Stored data
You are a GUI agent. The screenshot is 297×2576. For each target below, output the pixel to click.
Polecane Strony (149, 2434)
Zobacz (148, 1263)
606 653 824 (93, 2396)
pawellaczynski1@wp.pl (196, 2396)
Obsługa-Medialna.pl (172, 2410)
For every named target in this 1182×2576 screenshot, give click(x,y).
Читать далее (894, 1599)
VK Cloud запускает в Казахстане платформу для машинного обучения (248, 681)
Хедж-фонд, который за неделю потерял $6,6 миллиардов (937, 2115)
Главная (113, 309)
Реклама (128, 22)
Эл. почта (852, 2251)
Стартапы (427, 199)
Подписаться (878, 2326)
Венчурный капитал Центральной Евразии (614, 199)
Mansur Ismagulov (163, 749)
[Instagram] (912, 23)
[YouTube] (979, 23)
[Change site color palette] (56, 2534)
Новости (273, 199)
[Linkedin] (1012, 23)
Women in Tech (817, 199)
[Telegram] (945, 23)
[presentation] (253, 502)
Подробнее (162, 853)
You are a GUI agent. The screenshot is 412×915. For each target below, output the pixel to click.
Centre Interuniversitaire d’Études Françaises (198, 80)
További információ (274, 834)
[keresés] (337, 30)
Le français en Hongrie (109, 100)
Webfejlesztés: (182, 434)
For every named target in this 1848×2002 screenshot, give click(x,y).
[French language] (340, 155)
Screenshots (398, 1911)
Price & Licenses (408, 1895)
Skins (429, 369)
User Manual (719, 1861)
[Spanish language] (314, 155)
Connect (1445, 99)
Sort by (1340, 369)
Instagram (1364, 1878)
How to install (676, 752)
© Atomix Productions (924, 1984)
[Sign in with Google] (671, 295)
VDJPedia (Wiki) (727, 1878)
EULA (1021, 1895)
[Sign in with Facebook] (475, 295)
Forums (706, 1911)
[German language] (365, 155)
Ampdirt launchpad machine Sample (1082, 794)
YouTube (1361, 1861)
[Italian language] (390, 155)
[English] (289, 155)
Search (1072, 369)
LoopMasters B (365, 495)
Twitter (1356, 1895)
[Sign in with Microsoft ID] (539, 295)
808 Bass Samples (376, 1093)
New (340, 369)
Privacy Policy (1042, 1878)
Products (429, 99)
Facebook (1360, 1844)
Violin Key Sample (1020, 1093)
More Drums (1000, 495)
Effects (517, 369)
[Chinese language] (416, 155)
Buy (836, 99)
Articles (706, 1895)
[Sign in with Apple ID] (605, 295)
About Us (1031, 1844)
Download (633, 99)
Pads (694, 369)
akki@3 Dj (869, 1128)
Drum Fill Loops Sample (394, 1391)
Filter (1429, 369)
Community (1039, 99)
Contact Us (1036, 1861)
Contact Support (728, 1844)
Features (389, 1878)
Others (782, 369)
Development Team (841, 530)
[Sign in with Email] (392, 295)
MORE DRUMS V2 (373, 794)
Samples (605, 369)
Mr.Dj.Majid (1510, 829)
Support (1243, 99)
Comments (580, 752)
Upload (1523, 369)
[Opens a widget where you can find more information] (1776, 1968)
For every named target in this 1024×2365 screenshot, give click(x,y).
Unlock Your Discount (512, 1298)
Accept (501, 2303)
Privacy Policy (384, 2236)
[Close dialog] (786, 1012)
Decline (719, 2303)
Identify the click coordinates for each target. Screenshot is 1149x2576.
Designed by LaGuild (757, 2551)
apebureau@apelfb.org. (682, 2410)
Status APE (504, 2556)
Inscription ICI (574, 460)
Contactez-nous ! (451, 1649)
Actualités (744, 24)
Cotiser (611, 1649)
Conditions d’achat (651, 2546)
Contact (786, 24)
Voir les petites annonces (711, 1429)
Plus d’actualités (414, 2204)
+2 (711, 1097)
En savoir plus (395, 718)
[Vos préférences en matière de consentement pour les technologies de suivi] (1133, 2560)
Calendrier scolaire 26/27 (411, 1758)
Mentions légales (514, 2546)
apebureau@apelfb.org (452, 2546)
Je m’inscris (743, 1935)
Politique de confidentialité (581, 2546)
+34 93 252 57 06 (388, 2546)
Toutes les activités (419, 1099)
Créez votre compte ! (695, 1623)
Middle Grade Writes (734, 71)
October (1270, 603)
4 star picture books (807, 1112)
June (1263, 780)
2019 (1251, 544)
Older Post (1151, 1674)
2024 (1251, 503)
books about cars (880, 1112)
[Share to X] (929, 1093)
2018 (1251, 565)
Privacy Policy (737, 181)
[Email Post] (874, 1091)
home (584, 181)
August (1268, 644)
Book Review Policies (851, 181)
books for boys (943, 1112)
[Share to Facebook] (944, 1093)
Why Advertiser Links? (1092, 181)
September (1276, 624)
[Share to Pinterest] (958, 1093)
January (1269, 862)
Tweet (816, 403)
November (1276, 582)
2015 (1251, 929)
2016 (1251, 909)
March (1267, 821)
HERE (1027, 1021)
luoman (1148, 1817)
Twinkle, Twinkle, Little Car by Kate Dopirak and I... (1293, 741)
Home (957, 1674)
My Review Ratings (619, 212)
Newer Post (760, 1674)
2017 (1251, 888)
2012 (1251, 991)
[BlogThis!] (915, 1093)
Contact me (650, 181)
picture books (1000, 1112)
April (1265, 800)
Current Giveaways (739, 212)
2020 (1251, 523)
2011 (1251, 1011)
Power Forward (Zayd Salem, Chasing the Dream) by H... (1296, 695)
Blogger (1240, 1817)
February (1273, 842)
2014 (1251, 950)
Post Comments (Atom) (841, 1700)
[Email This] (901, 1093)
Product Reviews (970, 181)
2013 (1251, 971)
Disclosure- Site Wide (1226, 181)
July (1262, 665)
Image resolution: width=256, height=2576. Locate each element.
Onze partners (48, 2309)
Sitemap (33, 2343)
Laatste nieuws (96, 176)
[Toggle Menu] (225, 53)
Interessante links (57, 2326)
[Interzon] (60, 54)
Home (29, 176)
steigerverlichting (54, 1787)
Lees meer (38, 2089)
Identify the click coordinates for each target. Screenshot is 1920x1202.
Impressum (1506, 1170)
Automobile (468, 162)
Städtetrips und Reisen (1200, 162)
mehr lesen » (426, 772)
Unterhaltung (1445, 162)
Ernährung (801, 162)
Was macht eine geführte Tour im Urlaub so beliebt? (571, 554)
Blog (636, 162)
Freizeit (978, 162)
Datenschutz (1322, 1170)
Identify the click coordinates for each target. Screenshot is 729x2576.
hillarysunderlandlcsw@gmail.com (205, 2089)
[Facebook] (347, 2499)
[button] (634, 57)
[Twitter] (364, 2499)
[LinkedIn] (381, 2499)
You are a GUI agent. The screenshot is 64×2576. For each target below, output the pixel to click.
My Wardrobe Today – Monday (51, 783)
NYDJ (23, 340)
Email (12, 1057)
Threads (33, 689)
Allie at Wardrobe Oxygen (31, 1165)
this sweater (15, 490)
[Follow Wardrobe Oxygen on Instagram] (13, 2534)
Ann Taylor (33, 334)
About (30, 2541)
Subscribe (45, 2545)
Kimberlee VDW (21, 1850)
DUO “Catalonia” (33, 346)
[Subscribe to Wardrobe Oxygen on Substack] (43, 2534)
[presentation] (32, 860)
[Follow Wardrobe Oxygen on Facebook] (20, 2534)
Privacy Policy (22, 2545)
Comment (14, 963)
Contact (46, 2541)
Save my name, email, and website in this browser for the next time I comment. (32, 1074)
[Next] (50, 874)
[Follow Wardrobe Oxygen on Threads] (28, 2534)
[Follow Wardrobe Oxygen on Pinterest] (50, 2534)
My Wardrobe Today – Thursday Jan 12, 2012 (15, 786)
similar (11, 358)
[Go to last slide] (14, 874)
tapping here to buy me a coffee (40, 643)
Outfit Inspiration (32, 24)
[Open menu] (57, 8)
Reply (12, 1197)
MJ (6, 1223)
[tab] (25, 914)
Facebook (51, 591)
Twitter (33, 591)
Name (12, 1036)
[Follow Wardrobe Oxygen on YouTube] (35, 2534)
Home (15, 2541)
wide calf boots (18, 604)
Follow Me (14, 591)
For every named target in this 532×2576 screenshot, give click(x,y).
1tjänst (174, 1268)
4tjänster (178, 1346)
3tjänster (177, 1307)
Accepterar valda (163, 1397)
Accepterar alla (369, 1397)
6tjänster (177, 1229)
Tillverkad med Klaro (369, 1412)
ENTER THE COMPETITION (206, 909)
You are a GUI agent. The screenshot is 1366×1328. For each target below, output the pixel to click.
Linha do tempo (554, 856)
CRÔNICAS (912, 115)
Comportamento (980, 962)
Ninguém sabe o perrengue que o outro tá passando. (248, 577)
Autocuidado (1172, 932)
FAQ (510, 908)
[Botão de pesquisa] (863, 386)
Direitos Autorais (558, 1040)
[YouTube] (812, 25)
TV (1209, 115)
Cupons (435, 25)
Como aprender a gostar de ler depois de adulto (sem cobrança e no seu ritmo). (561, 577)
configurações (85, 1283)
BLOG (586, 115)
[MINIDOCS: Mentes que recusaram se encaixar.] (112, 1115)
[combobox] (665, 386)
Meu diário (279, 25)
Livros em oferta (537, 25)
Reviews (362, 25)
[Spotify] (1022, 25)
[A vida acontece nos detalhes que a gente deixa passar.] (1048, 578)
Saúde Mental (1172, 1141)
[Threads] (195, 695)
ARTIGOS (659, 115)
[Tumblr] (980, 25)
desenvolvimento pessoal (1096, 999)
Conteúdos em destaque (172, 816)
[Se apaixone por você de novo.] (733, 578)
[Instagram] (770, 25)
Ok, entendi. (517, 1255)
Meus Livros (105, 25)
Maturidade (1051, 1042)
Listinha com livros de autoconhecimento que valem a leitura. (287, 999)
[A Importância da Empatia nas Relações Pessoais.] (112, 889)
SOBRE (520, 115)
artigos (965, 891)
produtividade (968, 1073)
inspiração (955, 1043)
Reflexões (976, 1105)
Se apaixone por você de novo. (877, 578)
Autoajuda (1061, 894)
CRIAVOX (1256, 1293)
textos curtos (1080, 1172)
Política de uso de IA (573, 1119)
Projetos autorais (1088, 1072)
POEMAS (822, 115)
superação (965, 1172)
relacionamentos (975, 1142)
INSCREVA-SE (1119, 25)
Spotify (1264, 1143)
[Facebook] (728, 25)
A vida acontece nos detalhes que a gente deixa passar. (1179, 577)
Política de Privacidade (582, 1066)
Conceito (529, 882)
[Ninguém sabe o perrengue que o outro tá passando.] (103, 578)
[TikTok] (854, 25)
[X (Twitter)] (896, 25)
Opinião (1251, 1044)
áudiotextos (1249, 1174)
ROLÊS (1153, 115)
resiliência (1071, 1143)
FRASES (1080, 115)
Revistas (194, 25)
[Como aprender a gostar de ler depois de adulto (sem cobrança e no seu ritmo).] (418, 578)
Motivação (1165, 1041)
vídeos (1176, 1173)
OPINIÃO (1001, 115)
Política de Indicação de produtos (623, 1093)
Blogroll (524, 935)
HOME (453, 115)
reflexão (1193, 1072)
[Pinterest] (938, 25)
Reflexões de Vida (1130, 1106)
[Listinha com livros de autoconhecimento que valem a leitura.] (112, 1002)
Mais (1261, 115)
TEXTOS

### Task objective
Find and copy each line of the data where "Pinterest" is present.

### Expected output
[Share to Pinterest] (958, 1093)
[Follow Wardrobe Oxygen on Pinterest] (50, 2534)
[Pinterest] (938, 25)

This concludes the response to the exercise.